SUPPLIED TEXT:
┌────────

Everybody’s Gone To The Rapture: The Kotaku Review

Everybody’s Gone To The Rapture: The Kotaku Review

The insult of “walking simulator,” lobbed at video games whose strongest elements are exploration, discovery, and story, misses its intended target. It conjures something more like Bennett Foddy’s QWOP. Then again, we all know what the term means by now: something like Gone Home that removes the elements of puzzling and physical challenge from an interactive space.

So let’s be upfront about this: Everybody’s Gone to the Rapture is most definitely a walking simulator, even if I’m not entirely certain that I did any walking during the almost six hours that I spent with it. And it’s a very good one, too.

The verbs in the game are limited. You can move, using the left stick on your PlayStation controller. You can look, with the right stick. You can push open unlocked doors and gates, with a button press. You can start playing recorded messages — on phones, on radios, on tape decks — with the same button. And you can move balls of light in the air (until they explode into a conversation among the vanished inhabitants of the English countryside that you’re exploring) by tilting the controller.

That’s it. With that limited vocabulary, however, The Chinese Room — who gave us the prototypical walking simulator, 2012’s Dear Esther — have created a game that is, forgive me, enrapturing. It’s a testament to the game’s achievement, although also an indictment of its niggling flaws, that I would happily play Everybody’s Gone to the Rapture again, even as I don’t understand who I was in the game, nor why I was sauntering — or was I floating? — through its majestic landscape as I listened to haunting, church-like music, nor what exactly happened in England’s Yaughton Valley to make everyone disappear in the 1980s.

The first voice you hear in the game is that of Dr. Katherine Collins. “It’s all over,” she tells you. “I’m the only one left.” Not long afterward, you hear her uttering a string of numbers from a radio. (Are the numbers meaningful? I can’t say! Perhaps cryptographers or Lost devotees will crack the mystery, or perhaps I missed an explanatory scene in the game’s nonlinear narrative.) When the seemingly disembodied presence of the player-character presses the radio, Kate tells you to find “markers” of “the event” to uncover the mystery that happened here. “You can use them to find what you’re looking for,” she says. “The answers, they’re all here. The answers are in the light.”

I’m not sure all the answers are in the light, but some of them are, and as with any good mystery, many of them bring more questions. What happened to Katherine Collins is the throughline of Everybody’s Gone to the Rapture, but along the way the plot resembles that of an ensemble TV drama, as you follow the stories of a village priest, a retired busybody, a farmer, a camp proprietor, and an astrophysicist. These vignettes shed, er, light on the main plot but they also contain their own, unrelated dramas.

Looking and moving are the main player actions in the game, but listening turns out to be the most rewarding activity. The largely choral soundtrack gives the journey through Shropshire, England, a reverential, mystical (and occasionally funereal) feel. The story itself is revealed almost entirely through audio recordings and through the game’s most interesting device: the conversations among the departed residents, who appear as shimmering light beings that talk for a minute or so and then disappear. At their best, these scenes merge with the player’s desire to explore the surrounding space, nudging you up the stairs in a home or toward a church or windmill on the horizon. At times, however (possibly too often), there’s nothing more to do but sit, wait, and listen. (Thankfully, it is rewarding to listen.)

└────────

GOAL A: Retype the passage of the Rapture review from "Looking and moving" down to "rewarding to listen.)".
GOAL B: Continue the Everybody's Gone to the Rapture review from the point where it stops.

Stored data:
┌────────

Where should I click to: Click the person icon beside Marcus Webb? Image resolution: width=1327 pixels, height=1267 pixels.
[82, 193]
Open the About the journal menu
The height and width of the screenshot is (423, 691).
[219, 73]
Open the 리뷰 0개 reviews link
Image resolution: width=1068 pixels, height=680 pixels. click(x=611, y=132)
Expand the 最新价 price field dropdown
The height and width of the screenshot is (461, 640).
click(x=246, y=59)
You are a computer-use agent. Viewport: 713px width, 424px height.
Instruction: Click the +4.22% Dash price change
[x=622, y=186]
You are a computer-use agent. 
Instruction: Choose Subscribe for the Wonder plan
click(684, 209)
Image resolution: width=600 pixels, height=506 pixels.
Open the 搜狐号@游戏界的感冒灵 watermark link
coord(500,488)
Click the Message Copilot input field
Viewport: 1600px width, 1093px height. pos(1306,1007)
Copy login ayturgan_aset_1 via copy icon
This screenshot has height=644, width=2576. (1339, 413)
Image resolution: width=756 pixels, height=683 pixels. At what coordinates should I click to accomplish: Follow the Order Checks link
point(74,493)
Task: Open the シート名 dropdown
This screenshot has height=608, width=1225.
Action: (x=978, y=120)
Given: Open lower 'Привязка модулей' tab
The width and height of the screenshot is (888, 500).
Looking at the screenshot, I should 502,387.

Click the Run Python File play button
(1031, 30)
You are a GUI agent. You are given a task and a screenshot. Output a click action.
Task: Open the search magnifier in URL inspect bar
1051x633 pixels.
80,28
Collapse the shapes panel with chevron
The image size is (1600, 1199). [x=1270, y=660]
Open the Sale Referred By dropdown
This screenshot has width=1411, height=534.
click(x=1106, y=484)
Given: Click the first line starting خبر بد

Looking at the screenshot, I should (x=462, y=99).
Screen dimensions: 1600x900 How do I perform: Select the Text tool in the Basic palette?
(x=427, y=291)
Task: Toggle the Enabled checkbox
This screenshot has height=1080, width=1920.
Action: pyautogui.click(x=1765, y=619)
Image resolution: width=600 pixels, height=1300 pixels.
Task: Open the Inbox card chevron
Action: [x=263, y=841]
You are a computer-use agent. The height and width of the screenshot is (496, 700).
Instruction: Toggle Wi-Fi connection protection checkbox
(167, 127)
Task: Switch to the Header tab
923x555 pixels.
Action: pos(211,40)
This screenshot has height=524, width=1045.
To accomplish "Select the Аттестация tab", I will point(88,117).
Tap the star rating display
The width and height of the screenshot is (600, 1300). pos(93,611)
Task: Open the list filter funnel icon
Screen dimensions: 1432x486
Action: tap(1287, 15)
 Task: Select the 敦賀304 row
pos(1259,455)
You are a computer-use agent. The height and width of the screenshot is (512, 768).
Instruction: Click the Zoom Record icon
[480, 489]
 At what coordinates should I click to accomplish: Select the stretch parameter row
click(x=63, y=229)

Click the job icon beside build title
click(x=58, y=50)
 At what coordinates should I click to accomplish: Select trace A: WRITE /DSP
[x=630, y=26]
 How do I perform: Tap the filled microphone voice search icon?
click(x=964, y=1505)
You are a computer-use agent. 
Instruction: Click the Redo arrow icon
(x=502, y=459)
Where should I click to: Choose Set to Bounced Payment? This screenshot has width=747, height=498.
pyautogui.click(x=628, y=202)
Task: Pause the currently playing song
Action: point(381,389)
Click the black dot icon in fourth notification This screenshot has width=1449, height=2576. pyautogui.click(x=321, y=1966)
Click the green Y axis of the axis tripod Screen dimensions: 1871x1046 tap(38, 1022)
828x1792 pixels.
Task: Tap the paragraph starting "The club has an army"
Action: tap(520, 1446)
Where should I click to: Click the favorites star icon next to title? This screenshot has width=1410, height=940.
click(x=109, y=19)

└────────

WRITTEN REPLY A:
Looking and moving are the main player actions in the game, but listening turns out to be the most rewarding activity. The largely choral soundtrack gives the journey through Shropshire, England, a reverential, mystical (and occasionally funereal) feel. The story itself is revealed almost entirely through audio recordings and through the game’s most interesting device: the conversations among the departed residents, who appear as shimmering light beings that talk for a minute or so and then disappear. At their best, these scenes merge with the player’s desire to explore the surrounding space, nudging you up the stairs in a home or toward a church or windmill on the horizon. At times, however (possibly too often), there’s nothing more to do but sit, wait, and listen. (Thankfully, it is rewarding to listen.)

WRITTEN REPLY B:
The countryside in the game is large and open, and the story unfolds at the pace and direction of the player’s choosing. At the outset, I feared I would be lost, and I was momentarily overwhelmed by a fork in the road that branched off in three directions. Fortunately, a comet-like light zooms and swoops through the game. You can ignore it, but I was happy for the guidance. It serves as a kind of in-game docent, leading you toward undiscovered elements or tracing you back toward stories that you missed.

Over time, the game’s visual language becomes easy to interpret. Closed doors are almost always locked, while slightly cracked ones are pretty much always worth opening. Taking a side path off the main route typically leads to a new discovery while also circling you back, close to your starting point without the need for backtracking.

The pretty scenery contrasts with the sadness of abandoned bicycles, luggage and toys, of bloody Kleenexes next to a keyboard, or an arm brace on the grass. Periodic maps of the valley with “You are here” markers provide a useful fictional substitute for a percentage measurement of in-game progress.

Although the game evokes a strong sense of place — you feel like you are genuinely walking through an idyllic English valley — it is less good at capturing the period of the early 1980s. We see the occasional tape deck or CRT monitor, and even a Rubik’s cube, but Everybody’s Gone to the Rapture does not feature the dense pop-culture allusions that rooted Gone Home so powerfully in a specific era.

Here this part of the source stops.